Start of Block

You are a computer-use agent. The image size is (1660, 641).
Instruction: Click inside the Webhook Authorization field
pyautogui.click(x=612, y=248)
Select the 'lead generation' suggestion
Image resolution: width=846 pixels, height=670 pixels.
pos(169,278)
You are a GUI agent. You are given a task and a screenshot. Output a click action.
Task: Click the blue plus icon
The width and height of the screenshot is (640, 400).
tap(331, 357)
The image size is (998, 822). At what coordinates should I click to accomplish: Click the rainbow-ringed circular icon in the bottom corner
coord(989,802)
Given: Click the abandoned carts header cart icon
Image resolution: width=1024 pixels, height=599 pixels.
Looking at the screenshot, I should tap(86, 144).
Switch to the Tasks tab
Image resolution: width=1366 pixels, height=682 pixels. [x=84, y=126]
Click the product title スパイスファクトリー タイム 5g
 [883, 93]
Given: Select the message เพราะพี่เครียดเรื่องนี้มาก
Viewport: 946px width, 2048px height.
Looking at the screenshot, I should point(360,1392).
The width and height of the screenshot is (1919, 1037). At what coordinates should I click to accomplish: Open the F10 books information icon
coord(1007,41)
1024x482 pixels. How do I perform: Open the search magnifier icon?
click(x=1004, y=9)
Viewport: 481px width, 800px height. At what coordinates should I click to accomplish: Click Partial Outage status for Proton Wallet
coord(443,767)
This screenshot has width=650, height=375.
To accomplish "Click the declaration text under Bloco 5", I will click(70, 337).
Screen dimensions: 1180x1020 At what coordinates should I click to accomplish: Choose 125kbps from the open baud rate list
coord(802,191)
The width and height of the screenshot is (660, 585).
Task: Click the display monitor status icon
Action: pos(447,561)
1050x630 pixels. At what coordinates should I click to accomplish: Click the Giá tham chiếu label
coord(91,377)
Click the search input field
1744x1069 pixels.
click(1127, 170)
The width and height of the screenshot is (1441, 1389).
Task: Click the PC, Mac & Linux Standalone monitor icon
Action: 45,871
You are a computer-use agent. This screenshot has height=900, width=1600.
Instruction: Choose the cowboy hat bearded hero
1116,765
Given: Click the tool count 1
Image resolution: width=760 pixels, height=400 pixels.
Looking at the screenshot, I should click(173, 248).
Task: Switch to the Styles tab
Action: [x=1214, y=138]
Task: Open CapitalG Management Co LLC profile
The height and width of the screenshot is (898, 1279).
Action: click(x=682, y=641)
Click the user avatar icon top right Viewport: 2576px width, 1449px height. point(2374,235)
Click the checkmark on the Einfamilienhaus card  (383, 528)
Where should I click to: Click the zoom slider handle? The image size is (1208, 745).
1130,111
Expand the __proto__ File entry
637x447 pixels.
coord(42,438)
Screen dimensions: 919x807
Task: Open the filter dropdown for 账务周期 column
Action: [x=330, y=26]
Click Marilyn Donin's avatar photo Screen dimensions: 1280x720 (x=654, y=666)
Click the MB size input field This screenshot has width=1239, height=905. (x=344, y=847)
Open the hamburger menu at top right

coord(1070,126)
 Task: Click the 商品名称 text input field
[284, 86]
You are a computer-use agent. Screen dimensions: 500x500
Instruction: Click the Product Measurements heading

End of Block

PROBLEM TO SOLVE
Among the records, find every line with the word "agent" and copy it.

TASK SOLUTION
You are a computer-use agent. The image size is (1660, 641).
You are a GUI agent. You are given a task and a screenshot. Output a click action.
You are a computer-use agent. This screenshot has height=900, width=1600.
You are a computer-use agent. Screen dimensions: 500x500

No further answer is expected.